Side inputs, state, outputs

2017-09-06 Thread Kenneth Knowles

The scope of the side input proposal expanded to include discussion of
state and outputs. I didn't want to pollute the other thread with this, but
I do want to emphasize what is different about these.

PCollectionView: read-only, time-evolving, per window, automatic GC based
on WindowMappingFn(s), independent of key and transform, with only
data-dependency for happens-before. It is a value, basically. Adding a
get() method with indirection to some mutated-into-place context might not
be too bad.

State: read/write, per transform+key+window, trivial concurrency control,
automatic GC. It is a naive mutable field, basically. Instead of StateSpec
separate from State, you could probably put the read/write methods on the
declaration and hack a mutated-into-place context. A bit gross but maybe
there's a usable API in that idea somewhere.

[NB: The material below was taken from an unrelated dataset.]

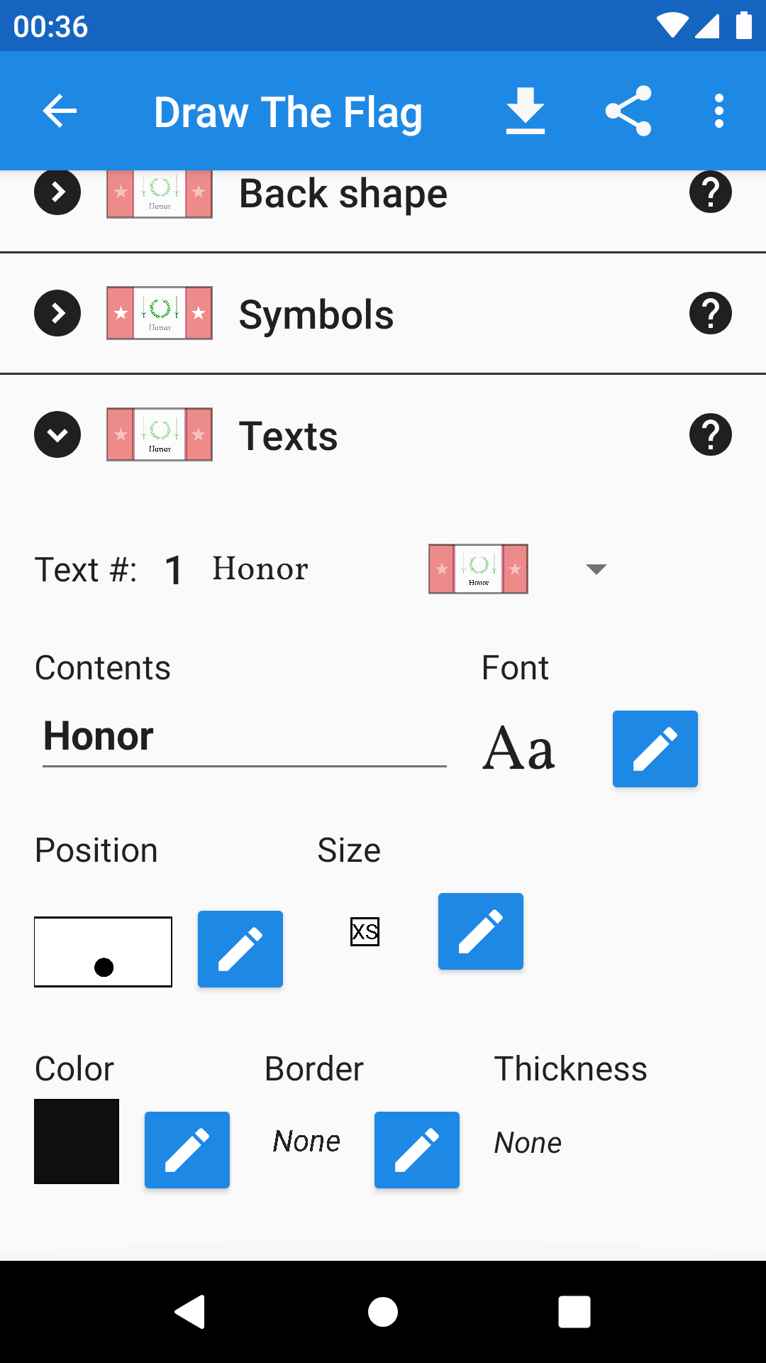Open help for Texts section
766x1363 pixels.
(711, 434)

Output: write-only, obviously comes from a particular transform. It is a
control-inverted return value, basically. Omitted from the new DoFn
proposal for simplicity, but make sense as intrinsic read-only fields of
the DoFn if they are not dynamic. One could imagine designs in which a
PCollection is just a Receiver/Consumer so you can capture it in your
closure and write to it without plumbing (and likely with concurrency
control) but that's entirely unexplored AFAIK.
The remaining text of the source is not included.